Ce serait classe que l’organisation lui propose un contrat symbolique d’une journée pour qu’il puisse boucler la boucle et finir là où il a débuté sa carrière en 2007. Neuvième choix de la draft, Joakim Noah est arrivé avec un statut de double champion universitaire et MOP du tournoi en 2006. Il aurait probablement été l’un des trois premiers choix s’il s’était présenté cette année-là. Mais il a préféré s’éclater à la fac avec ses potes – Al Horford, Corey Brewer – un an de plus pour faire le doublé.

Malgré son palmarès, il a vite été ciblé par les critiques. Son manque de shoot et un soit disant manque de technique – faux ! – ont poussé certains à penser qu’il ne brillerait jamais en NBA. Un journaliste avait même promis de manger ses articles si Noah avait un jour un impact. Et bien il s’est très vite retrouvé à bouffer du papier.

https://www.youtube.com/watch?v=oDqdkKahC3U&t=54s

Parce que le fils de Yannick Noah a fini par se forger son propre nom et sa propre histoire. En devenant titulaire dans la raquette des Bulls. Puis en s’affirmant comme l’un des meilleurs joueurs de la ligue, tout simplement. Dans un style très atypique, aussi atypique que sa gestuelle de tir « tornado. »

Mais au-delà de ça, il brillait dans tellement de domaine. Un mec avec une énergie débordante et communicative. Un défenseur hors-pair, nommé DPOY en 2014. Quatrième du vote pour le MVP la même saison, rendez-vous compte. Super rebondeur, excellent passeur, Joakim Noah portait les Bulls en l’absence de Derrick Rose. Si cette équipe a fait les playoffs – allant même au second tour ! – sans son MVP, c’est justement parce qu’il était là pour tenir la baraque.

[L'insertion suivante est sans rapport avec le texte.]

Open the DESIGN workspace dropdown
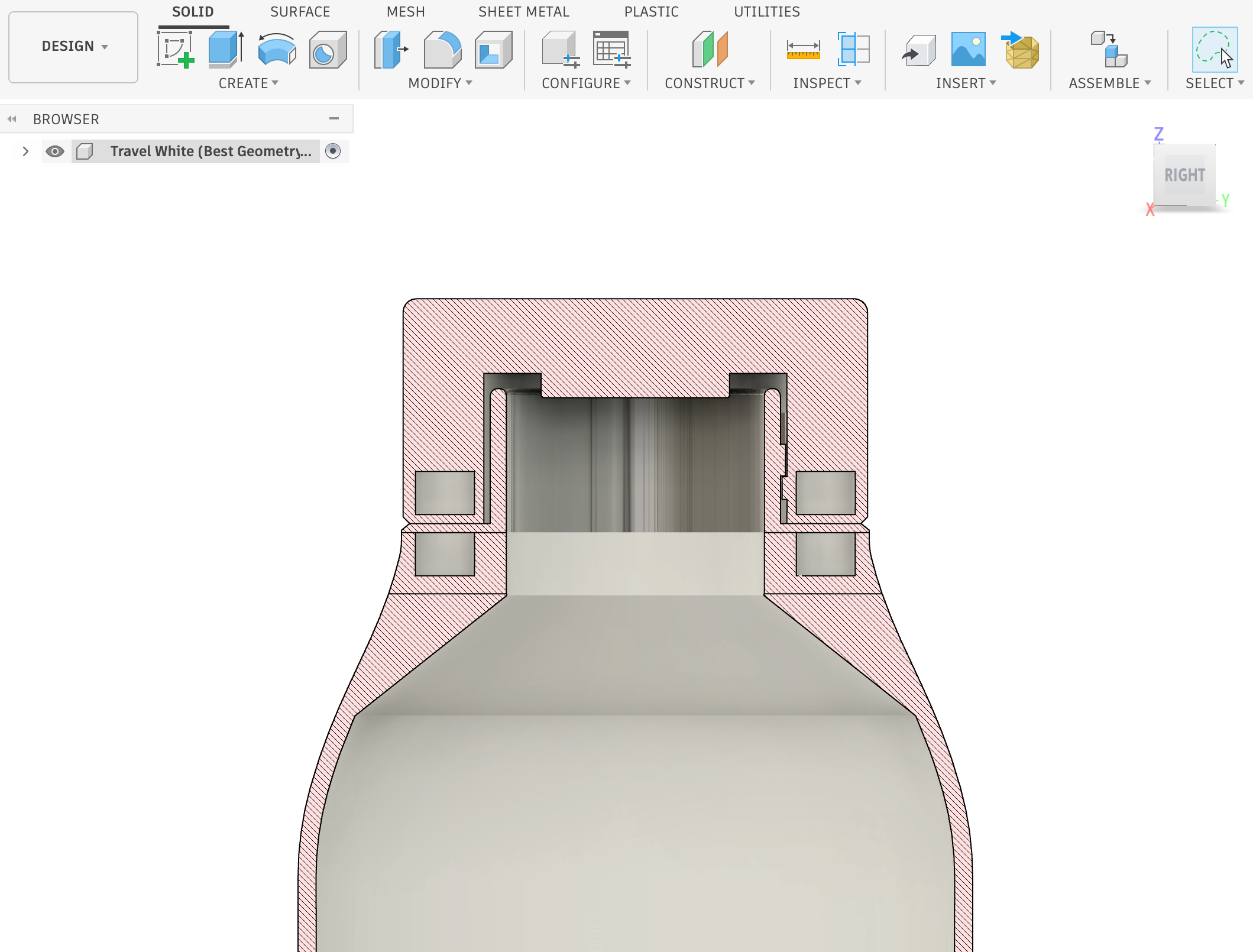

https://www.youtube.com/watch?v=oLStQcpGDCs

Une foutue blessure au genou a fini par précipiter la chute de Noah. Son contrat aux New York Knicks (72 millions, 4 ans) fait grincer des dents mais c’était en accord avec ses performances d’avant ses pépins de santé. Chez lui, à Manhattan, il a sombré. Pour revenir faire un passage encourageant aux Grizzlies puis une dernière saison un plus discrète aux Clippers.

Au final, 13 saisons NBA, 672 matches, des affrontements mémorables en playoffs, des sélections All-Star, un trophée individuel, 9 points et 9 rebonds de moyenne mais aussi plein de souvenirs.